Lutz Selle, vom 09.04.2017 00:00 Uhr
Stefano Nicolazzo (im blauen Dress) hat sich einige Male gut durchgesetzt. Foto: Lutz Selle
Stefano Nicolazzo (im blauen Dress) hat sich einige Male gut durchgesetzt.Foto: Lutz Selle

Fußball/Kornwestheim - So schnell kann es gehen: Zur Halbzeit hatten die Fußballer des SV Kornwestheim bei einem 0:1-Rückstand beim Tabellendritten SV Germania Bietigheim ihre Spitzenposition in der Bezirksliga eingebüßt. Am Ende des Spieltags jubelte die Elf von Cheftrainer Markus Fendyk aber über einen 2:1-Auswärtssieg und profitiert zudem noch von einer überraschenden 0:1-Niederlage des Tabellenzweiten FC Marbach beim Schlusslicht TSV Merklingen. Nach diesen Resultaten haben die Kornwestheimer acht Runden vor Saisonende wieder einen Vorsprung von sechs Punkten auf den zweiten Platz.

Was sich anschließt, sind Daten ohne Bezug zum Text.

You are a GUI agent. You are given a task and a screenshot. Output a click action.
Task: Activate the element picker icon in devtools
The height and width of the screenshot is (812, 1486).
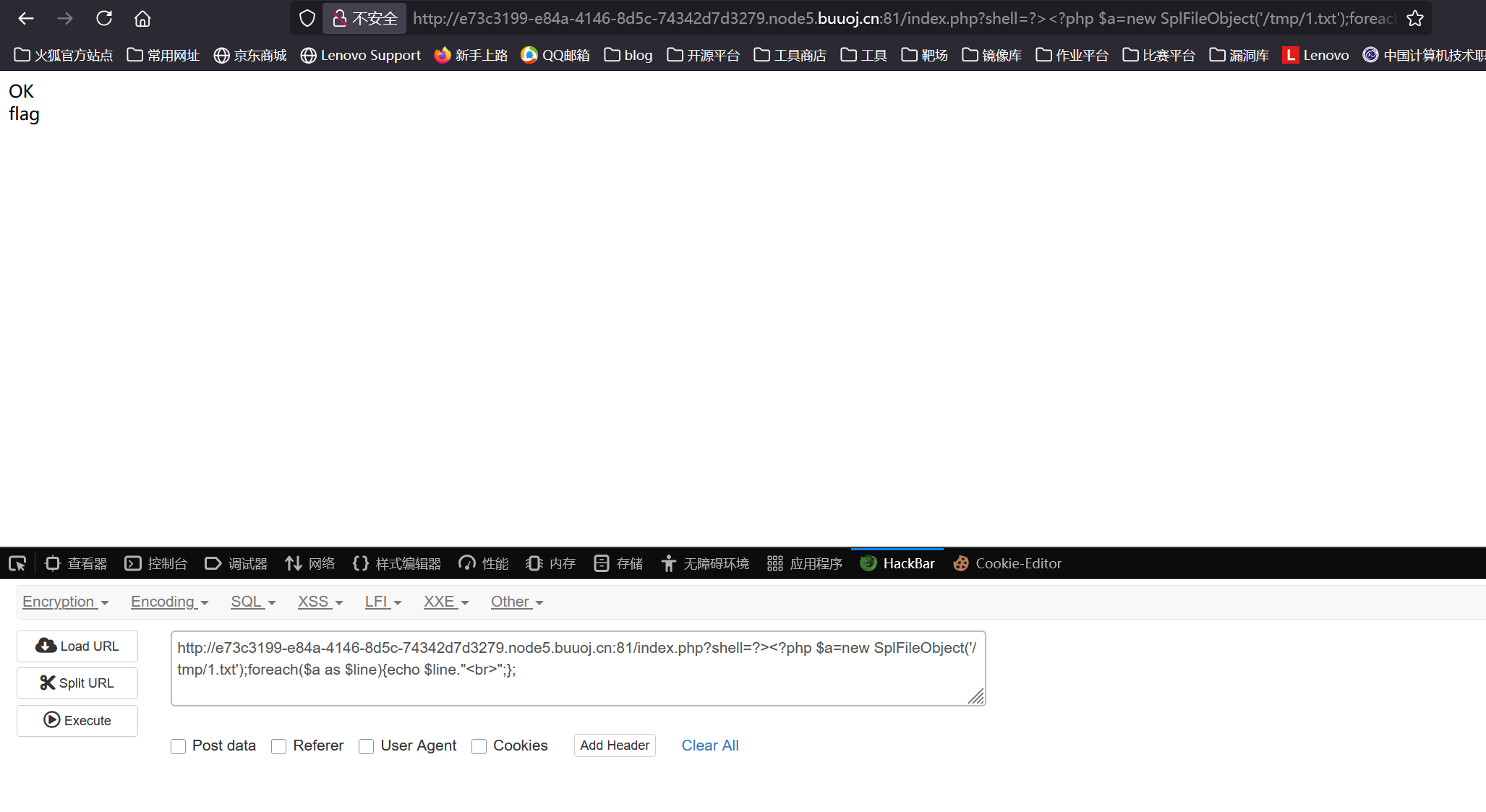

„Ich habe heute bestimmt zwei Kilo abgenommen“, stellte Markus Fendyk direkt nach dem Abpfiff auf dem Kunstrasen neben dem Bietigheimer Viadukt fest. Dafür sind nun wieder die Chancen gestiegen, dass der zum Landesligisten TV Pflugfelden wechselte Coach seine jetzige Mannschaft in der kommenden Saison wiedersehen wird. „Nach unserer 1:2-Heimniederlage gegen Lomersheim haben einige in der Liga über uns gelacht“, so Fendyk. „Aber die Mannschaft hat eine überragende Reaktion gezeigt. Selbst das Gegentor hat die Spieler nicht aus der Bahn geworfen.“ Das hatte nach 20 Spielminuten Patrick Hirsch erzielt, der nach einer langen Flanke wenige Meter vor dem Kornwestheimer Tor frei stand und keine Mühe hatte, das Leder bei dieser Konstellation im Netz zu versenken.

Zuvor hatte der SVK dreimal knapp vor einer Torchance gestanden. In der 5. Minute war bei einem Pass in die Spitze der aus dem Strafraum herauslaufende Germania-Torwart Jens Krüger knapp vor dem heranstürmenden Dominik Janzer am Ball. In Minute 12 klärte bei einer Janzer-Flanke vors Tor ein Verteidiger gerade noch vor dem einschussbereiten Predrag Sarajlic, und beim anschließenden Eckstoß köpfte Janzer über das Gehäuse.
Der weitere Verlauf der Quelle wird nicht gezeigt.